Nació a la sombra de Dallas y acabó dando lugar a un spin off, Los Colby. Había tanto lujo y maldad en Dinastía que el PSOE intentó sacarla de la programación... sin éxito
VALÈNCIA. El éxito que obtuvo Dallas fue tal que era cuestión de tiempo que aflorara la competencia. En enero de 1981, la cadena ABC estrenaba Dynasty, conocida algo después por el público español como Dinastía. Su argumento era muy parecido al de Dallas: las vicisitudes —es un decir— de una poderosa familia que ha hecho fortuna con el petróleo, sumida en todo tipo de conflictos. Rivalidades entre hermanos, amantes despechadas, hijos ilegítimos que salen hasta de debajo de las piedras y cantidades industriales de odio. Pero Dinastía, producida por el magnate televisivo Aaron Spelling (Los ángeles de Charlie, Vacaciones en el mar), marcaba una diferencia cualitativa importante.

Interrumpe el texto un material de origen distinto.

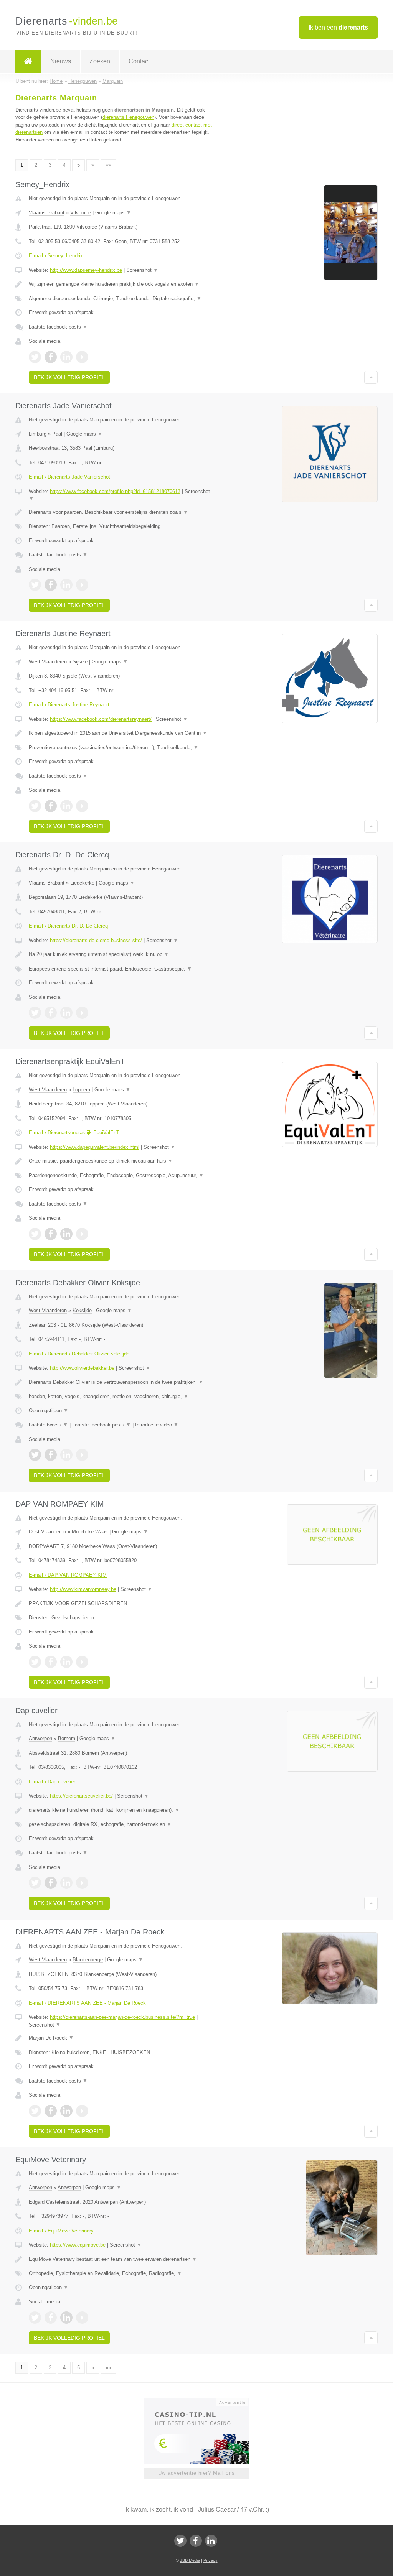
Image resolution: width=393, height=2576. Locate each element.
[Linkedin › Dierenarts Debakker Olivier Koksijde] (66, 1455)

Si en Dallas los Ewing vivían en un rancho, los Carrington de Denver habitaban en una elegante mansión. Así, los esmóquines sustituyeron a los sombreros Stetson y, muy importante, en lugar de un villano, el tremendo J.R. Ewing, Dinastía presentaba a una villana, la pérfida Alexis Carrington, maravillosamente encarnada por una Joan Collins que parecía haber nacido para encarnar dicho papel. Su aparición al final de la primera temporada fue un afortunado giro que salvó la vida de la serie.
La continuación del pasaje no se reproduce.